Bajo el aguacero, solo tus pasos resuenan entre la hojarasca andada y desandada
por otros y reconoces el río, los cafés y las calles que te han mostrado los libros,
pero la torre Eiffel es una feria donde los musulmanes, rumanos y morenos de
Camerún te persiguen con la venta de recuerdos y no sabes cómo, pero ya estás
repartiendo euros a cambio de chatarra, adornada con una boina y un foulard, que
crees te dan aires de francesa.

Río

Margarita vive a este lado del río Encuentro y en su escuela hay una bandera de
tres colores con una estrella tan blanca como la flor de nieve. Facundo vive al otro
lado del río, y en su escuela hay una bandera que tiene dos colores y un sol
grande y amarillo como un girasol.
Cada tarde, Facundo lleva sus ovejas al río y Margarita baja por la ladera con
su vaca Mariposa que a esa hora siempre tiene sed.
A veces, se suben al puente y él lleva frutos de maqui y calafate; Margarita
va entonces, con flores de chilco en el cabello, y dice que es una princesa
mapuche mientras cuenta leyendas de su pueblo y los bosques australes.

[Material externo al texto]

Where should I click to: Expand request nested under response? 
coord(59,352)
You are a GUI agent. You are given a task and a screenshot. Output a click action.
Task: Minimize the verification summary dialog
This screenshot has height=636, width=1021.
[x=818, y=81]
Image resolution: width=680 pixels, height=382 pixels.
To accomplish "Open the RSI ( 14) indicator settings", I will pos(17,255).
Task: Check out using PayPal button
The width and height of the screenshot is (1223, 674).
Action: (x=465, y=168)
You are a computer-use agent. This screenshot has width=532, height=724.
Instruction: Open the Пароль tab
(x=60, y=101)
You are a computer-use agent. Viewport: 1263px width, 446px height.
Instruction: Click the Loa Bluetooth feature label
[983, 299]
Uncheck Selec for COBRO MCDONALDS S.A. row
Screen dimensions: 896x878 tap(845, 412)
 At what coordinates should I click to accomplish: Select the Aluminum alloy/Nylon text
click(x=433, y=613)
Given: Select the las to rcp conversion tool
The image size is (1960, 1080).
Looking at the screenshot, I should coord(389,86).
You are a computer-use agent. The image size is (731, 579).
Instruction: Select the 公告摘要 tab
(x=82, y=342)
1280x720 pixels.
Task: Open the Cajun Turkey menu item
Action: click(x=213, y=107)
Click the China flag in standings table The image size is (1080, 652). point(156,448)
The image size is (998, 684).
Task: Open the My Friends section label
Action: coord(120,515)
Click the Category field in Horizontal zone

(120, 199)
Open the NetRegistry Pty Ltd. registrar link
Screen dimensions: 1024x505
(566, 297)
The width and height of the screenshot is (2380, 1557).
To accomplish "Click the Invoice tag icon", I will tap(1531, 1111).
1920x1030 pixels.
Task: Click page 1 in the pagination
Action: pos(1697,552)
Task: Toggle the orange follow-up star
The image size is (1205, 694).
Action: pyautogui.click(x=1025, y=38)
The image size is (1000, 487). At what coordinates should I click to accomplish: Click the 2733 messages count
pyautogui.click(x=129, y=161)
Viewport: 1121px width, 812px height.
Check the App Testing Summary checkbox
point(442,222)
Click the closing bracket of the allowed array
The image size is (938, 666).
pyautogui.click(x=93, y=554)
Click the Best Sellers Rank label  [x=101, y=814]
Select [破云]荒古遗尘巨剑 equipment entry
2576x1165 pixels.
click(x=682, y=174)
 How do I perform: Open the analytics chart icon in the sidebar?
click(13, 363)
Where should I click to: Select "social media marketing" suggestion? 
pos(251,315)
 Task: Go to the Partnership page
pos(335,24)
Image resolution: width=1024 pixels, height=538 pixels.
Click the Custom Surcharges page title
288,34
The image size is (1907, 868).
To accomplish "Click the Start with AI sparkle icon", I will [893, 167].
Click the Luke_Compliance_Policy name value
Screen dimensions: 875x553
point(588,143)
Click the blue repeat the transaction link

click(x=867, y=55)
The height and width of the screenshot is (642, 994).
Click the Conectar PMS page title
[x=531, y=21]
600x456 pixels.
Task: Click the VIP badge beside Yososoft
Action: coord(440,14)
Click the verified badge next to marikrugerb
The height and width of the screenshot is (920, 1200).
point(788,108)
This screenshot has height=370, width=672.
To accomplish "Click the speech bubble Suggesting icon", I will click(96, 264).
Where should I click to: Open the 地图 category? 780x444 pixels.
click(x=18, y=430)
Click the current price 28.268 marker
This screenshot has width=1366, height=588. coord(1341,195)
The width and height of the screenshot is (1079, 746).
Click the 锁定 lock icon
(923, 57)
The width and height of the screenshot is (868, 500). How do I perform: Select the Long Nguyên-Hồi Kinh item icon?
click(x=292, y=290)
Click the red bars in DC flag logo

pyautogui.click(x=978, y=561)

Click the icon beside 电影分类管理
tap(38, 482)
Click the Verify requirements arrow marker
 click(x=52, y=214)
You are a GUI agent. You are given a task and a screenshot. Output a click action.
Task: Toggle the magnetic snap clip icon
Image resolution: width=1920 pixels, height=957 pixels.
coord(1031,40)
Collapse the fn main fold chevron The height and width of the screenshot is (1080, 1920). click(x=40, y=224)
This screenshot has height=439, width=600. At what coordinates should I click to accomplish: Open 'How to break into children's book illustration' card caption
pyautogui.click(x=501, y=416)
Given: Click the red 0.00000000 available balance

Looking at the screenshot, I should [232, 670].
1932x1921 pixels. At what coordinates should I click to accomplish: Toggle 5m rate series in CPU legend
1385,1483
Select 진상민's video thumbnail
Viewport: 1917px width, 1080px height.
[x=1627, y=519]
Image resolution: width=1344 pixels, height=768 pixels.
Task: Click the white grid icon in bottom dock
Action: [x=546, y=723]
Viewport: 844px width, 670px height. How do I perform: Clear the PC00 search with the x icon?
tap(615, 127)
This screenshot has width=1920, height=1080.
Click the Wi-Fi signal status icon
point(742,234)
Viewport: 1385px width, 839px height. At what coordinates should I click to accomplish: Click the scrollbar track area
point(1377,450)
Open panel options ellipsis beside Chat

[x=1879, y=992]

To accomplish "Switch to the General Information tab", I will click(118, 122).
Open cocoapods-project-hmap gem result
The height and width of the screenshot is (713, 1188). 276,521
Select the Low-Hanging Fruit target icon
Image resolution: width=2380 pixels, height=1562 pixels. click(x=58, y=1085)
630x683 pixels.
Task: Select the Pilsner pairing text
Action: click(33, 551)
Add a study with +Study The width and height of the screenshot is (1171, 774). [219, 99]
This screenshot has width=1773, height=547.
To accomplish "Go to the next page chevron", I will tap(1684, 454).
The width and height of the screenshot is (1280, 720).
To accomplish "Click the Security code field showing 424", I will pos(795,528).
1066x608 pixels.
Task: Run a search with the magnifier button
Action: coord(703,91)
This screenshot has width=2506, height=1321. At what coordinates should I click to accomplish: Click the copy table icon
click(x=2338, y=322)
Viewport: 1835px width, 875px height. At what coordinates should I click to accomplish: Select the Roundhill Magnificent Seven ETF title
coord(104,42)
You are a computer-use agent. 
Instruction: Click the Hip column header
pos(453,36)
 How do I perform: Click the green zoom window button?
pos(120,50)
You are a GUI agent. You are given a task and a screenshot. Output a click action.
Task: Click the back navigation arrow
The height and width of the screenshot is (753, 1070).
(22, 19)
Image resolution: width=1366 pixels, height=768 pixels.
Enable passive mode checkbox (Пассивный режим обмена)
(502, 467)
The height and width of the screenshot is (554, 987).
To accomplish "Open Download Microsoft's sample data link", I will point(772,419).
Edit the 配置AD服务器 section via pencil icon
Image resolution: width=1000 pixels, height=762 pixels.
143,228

Facundo promete que un día le regalará una capa de piel de guanaco, porque
será cazador como su abuelo tehuelche.
Antes que oscurezca, cada uno regresa a su lado del río, entonces sienten
que para los dos sopla el mismo puelche que hace remolinos cambiando semillas
en las huertas, y son las mismas bandurrias que van y vienen, y que para todos en
esta Patagonia hay una misma luna que ya sube como un pan blanco por el cielo.